The federal report says many children’s mental health was severely affected by lockdowns and millions of children’s educational results were hampered by remote learning.
Yet the ABC’s Swan told Radio National in March 2020: “We’ve just got to shut down schools … the risk to your child is low but it’s a public health measure because children spread the virus. And my feeling is we are, to be blunt, dicking around.”
Swan was a harsh critic of NSW premier Gladys Berejiklian, who tried to keep Sydney open whenever possible. He backed Andrews who locked down Melbourne longer than any city in the world.
Yet Victoria had a higher death rate by the end of the pandemic than NSW.
Worse was the performance of federal and state governments in keeping the virus out of aged care, where most deaths occurred.
Coatsworth says the medical profession needs to think carefully about its attitude to end-of-life care for the very elderly.
My sister and I were blocked from seeing our mum on her 90th birthday and had to sing Happy Birthday to her on FaceTime. We were asked not to send flowers because disinfecting them was too labour-intensive. As if flowers could transmit Covid.
For much of 2020-21, aged care visits were banned. It took a severe toll on residents’ mental health.
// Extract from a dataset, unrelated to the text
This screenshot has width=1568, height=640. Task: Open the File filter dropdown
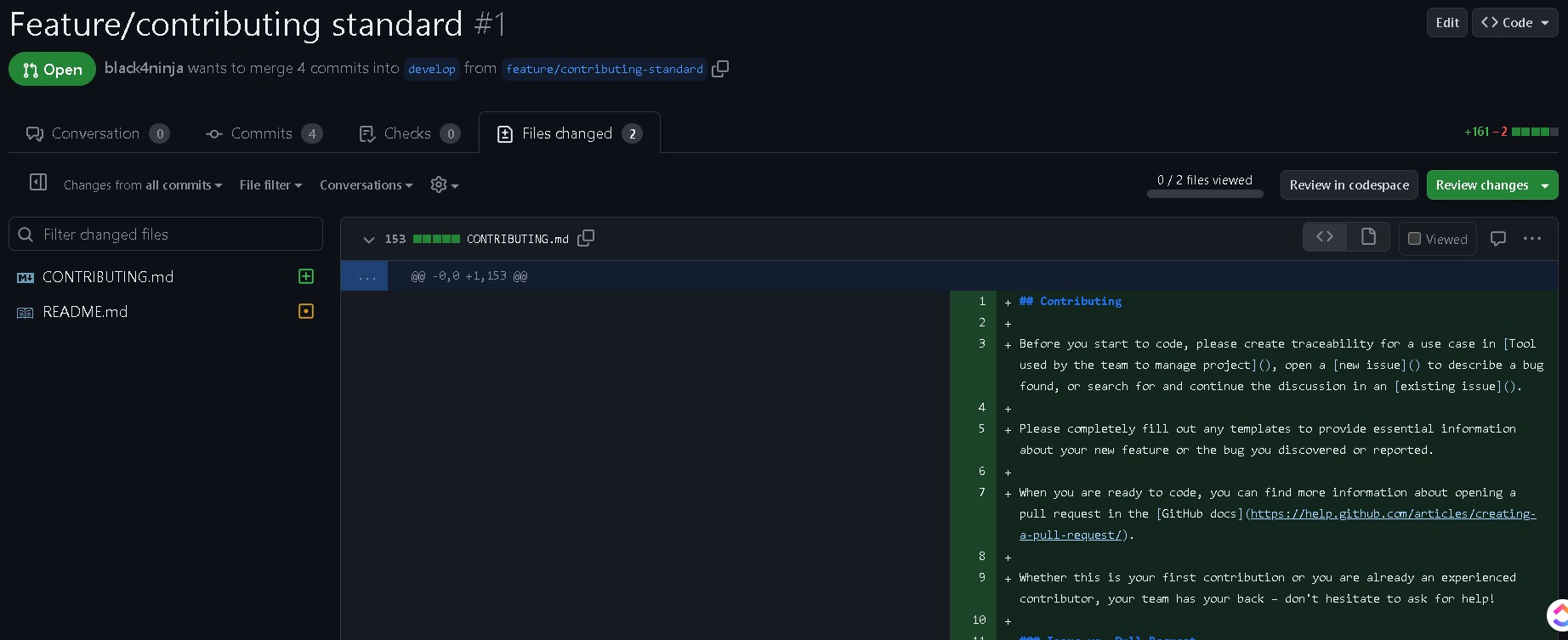click(270, 185)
Yet most residents caught Covid from staff rather than from family visits.
Coatsworth said: “There’s no way we have the balance between compassion and infection control right in aged care. We’d lock facilities down in a heartbeat if a pandemic arrived tomorrow and it would be just as problematic.
“We need to come to terms with the fact that the life expectancy of someone in an aged care facility is 12 to 18 months. Is it better to keep people alive but isolated and alone or to risk them getting an infection and die in the arms of their families? We forced isolation and loneliness on tens of thousands of elderly Australians during Covid.”
Without a royal commission, the nation could easily snap back to an extreme eradication mindset at the next sign of any new disease.